Siemens prépare la scission de sa division santé
Siemens poursuit sa restructuration et se recentre sur ses principaux métiers. A l’occasion de ses résultats annuels, le conglomérat allemand a ainsi annoncé son intention de séparer sa division santé dans une entité juridique spécifique, afin de devenir «une entreprise dans l’entreprise», selon les propos de Joe Kaeser, président du directoire de Siemens. Un premier pas vers une scission, souligne les experts. Le second pourrait être une cession ou une entrée en Bourse.

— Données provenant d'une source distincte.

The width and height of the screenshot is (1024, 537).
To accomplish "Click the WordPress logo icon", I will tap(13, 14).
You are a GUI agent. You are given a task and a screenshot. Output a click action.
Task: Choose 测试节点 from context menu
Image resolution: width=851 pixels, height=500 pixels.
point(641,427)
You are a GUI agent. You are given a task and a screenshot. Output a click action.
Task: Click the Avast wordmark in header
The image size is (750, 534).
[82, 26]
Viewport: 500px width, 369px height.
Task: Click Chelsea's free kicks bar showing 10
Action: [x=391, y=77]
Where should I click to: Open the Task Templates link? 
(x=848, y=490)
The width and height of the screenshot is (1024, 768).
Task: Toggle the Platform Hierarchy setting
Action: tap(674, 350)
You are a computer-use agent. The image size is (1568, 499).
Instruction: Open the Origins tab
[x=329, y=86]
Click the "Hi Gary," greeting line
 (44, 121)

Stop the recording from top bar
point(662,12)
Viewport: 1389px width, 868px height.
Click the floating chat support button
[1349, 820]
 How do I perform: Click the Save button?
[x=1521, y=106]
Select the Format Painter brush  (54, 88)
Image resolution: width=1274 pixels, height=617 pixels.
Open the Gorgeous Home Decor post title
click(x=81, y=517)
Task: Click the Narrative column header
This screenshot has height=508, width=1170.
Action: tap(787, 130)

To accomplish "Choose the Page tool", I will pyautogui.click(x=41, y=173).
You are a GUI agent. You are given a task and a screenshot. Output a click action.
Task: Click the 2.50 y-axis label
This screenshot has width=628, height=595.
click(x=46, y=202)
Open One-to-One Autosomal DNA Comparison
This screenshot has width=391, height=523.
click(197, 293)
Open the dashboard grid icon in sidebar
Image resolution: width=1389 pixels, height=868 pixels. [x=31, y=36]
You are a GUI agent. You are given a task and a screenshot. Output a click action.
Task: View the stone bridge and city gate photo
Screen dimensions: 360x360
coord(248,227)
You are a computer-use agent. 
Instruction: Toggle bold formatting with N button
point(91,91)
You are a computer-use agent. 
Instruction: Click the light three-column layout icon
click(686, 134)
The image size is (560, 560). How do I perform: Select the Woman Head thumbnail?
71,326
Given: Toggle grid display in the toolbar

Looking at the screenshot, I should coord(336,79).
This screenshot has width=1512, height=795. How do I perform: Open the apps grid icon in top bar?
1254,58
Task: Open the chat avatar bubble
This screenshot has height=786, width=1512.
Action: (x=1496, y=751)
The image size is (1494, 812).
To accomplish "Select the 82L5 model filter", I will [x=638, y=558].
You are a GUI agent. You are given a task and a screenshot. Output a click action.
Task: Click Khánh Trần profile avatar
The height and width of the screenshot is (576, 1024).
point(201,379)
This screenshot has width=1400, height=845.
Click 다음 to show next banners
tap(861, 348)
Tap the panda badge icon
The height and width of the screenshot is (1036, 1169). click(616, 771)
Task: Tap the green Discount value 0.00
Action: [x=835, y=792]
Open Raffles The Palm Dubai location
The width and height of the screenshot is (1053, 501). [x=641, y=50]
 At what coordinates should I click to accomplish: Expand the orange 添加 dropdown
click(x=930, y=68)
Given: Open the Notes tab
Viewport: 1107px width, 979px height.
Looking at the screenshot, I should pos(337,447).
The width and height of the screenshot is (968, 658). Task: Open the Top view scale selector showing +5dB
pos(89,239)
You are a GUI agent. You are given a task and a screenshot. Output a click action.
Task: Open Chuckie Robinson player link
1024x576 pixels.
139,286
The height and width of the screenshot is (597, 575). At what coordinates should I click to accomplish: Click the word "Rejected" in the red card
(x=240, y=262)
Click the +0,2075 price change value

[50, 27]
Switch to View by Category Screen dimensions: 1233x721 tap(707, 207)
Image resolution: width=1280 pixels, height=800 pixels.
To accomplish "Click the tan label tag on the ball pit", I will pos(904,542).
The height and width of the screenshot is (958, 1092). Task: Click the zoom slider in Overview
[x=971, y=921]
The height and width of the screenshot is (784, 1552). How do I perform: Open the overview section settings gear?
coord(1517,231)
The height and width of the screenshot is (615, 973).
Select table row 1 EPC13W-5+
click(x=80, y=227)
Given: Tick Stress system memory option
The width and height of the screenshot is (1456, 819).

Sur l’exercice 2014 clos le 30 septembre, la division santé a dégagé 12,4 milliards d’euros de chiffre d’affaires (+2% en comparable), soit 17% des ventes du groupe, pour une marge opérationnelle de 16,3% (20,5% en Ebitda), contre 10% pour l’ensemble du groupe (12,5% en Ebitda).
Par ailleurs, Siemens a annoncé la cession de ses prothèses auditives au fonds EQT (famille Wallenberg) et à la famille Strüngmann pour 2,15 milliards d’euros, au-dessus des 2 milliards évoqués par le marché. En raison de cette offre «très attractive», le groupe allemand a renoncé à mettre en Bourse cette division, comme il l’avait pourtant annoncé en mai dernier. Siemens réinvestira pour 200 millions d’euros d’actions de préférence dans cette structure et aura un siège au conseil. «Cette cession est bien réussie, et il reste quelques autres parties à vendre», note Oddo.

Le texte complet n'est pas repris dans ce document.